REQUIREMENT: Give the records again in full, exactly as they appear.

[GIVEN ENTRIES Boundary: Start]

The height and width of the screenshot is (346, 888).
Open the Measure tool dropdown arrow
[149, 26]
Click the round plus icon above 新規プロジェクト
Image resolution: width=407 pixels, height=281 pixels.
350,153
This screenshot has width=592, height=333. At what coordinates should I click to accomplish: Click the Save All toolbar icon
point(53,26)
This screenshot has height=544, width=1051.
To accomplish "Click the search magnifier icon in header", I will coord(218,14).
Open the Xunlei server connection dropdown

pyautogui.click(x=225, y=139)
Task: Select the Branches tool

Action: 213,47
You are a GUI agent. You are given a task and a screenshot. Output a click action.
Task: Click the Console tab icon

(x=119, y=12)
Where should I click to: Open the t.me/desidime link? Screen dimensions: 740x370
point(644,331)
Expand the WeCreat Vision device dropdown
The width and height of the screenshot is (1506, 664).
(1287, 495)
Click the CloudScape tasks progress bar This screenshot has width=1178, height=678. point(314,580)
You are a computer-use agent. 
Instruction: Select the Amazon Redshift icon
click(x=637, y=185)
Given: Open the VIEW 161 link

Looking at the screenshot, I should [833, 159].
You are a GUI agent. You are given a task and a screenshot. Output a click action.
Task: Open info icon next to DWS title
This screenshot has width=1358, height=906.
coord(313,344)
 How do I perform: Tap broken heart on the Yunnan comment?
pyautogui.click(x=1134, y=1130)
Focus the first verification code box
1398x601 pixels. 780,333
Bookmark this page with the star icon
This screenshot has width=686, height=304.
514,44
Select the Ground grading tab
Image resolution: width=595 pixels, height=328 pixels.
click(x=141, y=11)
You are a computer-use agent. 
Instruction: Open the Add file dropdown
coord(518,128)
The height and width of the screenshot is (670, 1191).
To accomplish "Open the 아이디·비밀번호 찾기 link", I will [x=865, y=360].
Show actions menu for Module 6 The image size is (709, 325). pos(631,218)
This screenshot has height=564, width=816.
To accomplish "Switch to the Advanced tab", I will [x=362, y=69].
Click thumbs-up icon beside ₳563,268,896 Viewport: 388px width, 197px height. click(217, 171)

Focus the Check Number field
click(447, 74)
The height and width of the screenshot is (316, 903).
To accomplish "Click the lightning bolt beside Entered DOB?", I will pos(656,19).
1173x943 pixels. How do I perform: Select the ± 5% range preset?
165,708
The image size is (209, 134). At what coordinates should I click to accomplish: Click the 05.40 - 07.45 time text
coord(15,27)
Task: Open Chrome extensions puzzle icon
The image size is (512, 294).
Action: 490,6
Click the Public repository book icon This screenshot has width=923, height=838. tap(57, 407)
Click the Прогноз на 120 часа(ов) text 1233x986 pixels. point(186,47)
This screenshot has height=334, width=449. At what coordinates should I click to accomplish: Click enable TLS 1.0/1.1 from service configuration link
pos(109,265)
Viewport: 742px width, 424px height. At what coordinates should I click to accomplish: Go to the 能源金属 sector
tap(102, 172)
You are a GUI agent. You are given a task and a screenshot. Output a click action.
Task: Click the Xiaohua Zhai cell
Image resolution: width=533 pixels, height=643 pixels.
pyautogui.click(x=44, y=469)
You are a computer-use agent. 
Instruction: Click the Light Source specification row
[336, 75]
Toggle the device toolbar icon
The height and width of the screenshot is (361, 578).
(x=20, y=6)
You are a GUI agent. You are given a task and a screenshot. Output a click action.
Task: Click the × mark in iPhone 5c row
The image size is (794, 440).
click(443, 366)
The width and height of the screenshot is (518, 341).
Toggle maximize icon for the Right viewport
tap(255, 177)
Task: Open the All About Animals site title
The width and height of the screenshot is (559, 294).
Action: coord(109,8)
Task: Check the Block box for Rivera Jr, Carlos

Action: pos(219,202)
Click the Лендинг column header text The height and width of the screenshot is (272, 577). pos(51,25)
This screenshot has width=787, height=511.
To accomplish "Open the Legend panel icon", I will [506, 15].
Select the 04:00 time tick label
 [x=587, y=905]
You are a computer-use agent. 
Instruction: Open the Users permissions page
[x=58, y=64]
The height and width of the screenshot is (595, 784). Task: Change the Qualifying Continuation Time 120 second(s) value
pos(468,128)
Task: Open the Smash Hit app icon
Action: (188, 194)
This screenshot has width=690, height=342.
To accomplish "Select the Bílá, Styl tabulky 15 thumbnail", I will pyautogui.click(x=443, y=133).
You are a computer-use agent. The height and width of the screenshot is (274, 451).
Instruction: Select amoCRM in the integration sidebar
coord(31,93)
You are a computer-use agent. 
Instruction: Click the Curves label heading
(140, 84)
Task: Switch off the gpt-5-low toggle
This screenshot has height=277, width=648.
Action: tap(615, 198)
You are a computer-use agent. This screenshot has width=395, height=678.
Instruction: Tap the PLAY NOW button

[GIVEN ENTRIES Boundary: End]

EXERCISE SOLUTION:
The height and width of the screenshot is (346, 888).
Open the Measure tool dropdown arrow
[149, 26]
Click the round plus icon above 新規プロジェクト
Image resolution: width=407 pixels, height=281 pixels.
350,153
This screenshot has width=592, height=333. At what coordinates should I click to accomplish: Click the Save All toolbar icon
point(53,26)
This screenshot has height=544, width=1051.
To accomplish "Click the search magnifier icon in header", I will coord(218,14).
Open the Xunlei server connection dropdown

pyautogui.click(x=225, y=139)
Task: Select the Branches tool

Action: 213,47
You are a GUI agent. You are given a task and a screenshot. Output a click action.
Task: Click the Console tab icon

(x=119, y=12)
Where should I click to: Open the t.me/desidime link? Screen dimensions: 740x370
point(644,331)
Expand the WeCreat Vision device dropdown
The width and height of the screenshot is (1506, 664).
(1287, 495)
Click the CloudScape tasks progress bar This screenshot has width=1178, height=678. point(314,580)
You are a computer-use agent. 
Instruction: Select the Amazon Redshift icon
click(x=637, y=185)
Given: Open the VIEW 161 link

Looking at the screenshot, I should [833, 159].
You are a GUI agent. You are given a task and a screenshot. Output a click action.
Task: Open info icon next to DWS title
This screenshot has width=1358, height=906.
coord(313,344)
 How do I perform: Tap broken heart on the Yunnan comment?
pyautogui.click(x=1134, y=1130)
Focus the first verification code box
1398x601 pixels. 780,333
Bookmark this page with the star icon
This screenshot has width=686, height=304.
514,44
Select the Ground grading tab
Image resolution: width=595 pixels, height=328 pixels.
click(x=141, y=11)
You are a computer-use agent. 
Instruction: Open the Add file dropdown
coord(518,128)
The height and width of the screenshot is (670, 1191).
To accomplish "Open the 아이디·비밀번호 찾기 link", I will [x=865, y=360].
Show actions menu for Module 6 The image size is (709, 325). pos(631,218)
This screenshot has height=564, width=816.
To accomplish "Switch to the Advanced tab", I will [x=362, y=69].
Click thumbs-up icon beside ₳563,268,896 Viewport: 388px width, 197px height. click(217, 171)

Focus the Check Number field
click(447, 74)
The height and width of the screenshot is (316, 903).
To accomplish "Click the lightning bolt beside Entered DOB?", I will pos(656,19).
1173x943 pixels. How do I perform: Select the ± 5% range preset?
165,708
The image size is (209, 134). At what coordinates should I click to accomplish: Click the 05.40 - 07.45 time text
coord(15,27)
Task: Open Chrome extensions puzzle icon
The image size is (512, 294).
Action: 490,6
Click the Public repository book icon This screenshot has width=923, height=838. tap(57, 407)
Click the Прогноз на 120 часа(ов) text 1233x986 pixels. point(186,47)
This screenshot has height=334, width=449. At what coordinates should I click to accomplish: Click enable TLS 1.0/1.1 from service configuration link
pos(109,265)
Viewport: 742px width, 424px height. At what coordinates should I click to accomplish: Go to the 能源金属 sector
tap(102, 172)
You are a GUI agent. You are given a task and a screenshot. Output a click action.
Task: Click the Xiaohua Zhai cell
Image resolution: width=533 pixels, height=643 pixels.
pyautogui.click(x=44, y=469)
You are a computer-use agent. 
Instruction: Click the Light Source specification row
[336, 75]
Toggle the device toolbar icon
The height and width of the screenshot is (361, 578).
(x=20, y=6)
You are a GUI agent. You are given a task and a screenshot. Output a click action.
Task: Click the × mark in iPhone 5c row
The image size is (794, 440).
click(443, 366)
The width and height of the screenshot is (518, 341).
Toggle maximize icon for the Right viewport
tap(255, 177)
Task: Open the All About Animals site title
The width and height of the screenshot is (559, 294).
Action: coord(109,8)
Task: Check the Block box for Rivera Jr, Carlos

Action: pos(219,202)
Click the Лендинг column header text The height and width of the screenshot is (272, 577). pos(51,25)
This screenshot has width=787, height=511.
To accomplish "Open the Legend panel icon", I will [506, 15].
Select the 04:00 time tick label
 [x=587, y=905]
You are a computer-use agent. 
Instruction: Open the Users permissions page
[x=58, y=64]
The height and width of the screenshot is (595, 784). Task: Change the Qualifying Continuation Time 120 second(s) value
pos(468,128)
Task: Open the Smash Hit app icon
Action: (188, 194)
This screenshot has width=690, height=342.
To accomplish "Select the Bílá, Styl tabulky 15 thumbnail", I will pyautogui.click(x=443, y=133).
You are a computer-use agent. The height and width of the screenshot is (274, 451).
Instruction: Select amoCRM in the integration sidebar
coord(31,93)
You are a computer-use agent. 
Instruction: Click the Curves label heading
(140, 84)
Task: Switch off the gpt-5-low toggle
This screenshot has height=277, width=648.
Action: tap(615, 198)
You are a computer-use agent. This screenshot has width=395, height=678.
Instruction: Tap the PLAY NOW button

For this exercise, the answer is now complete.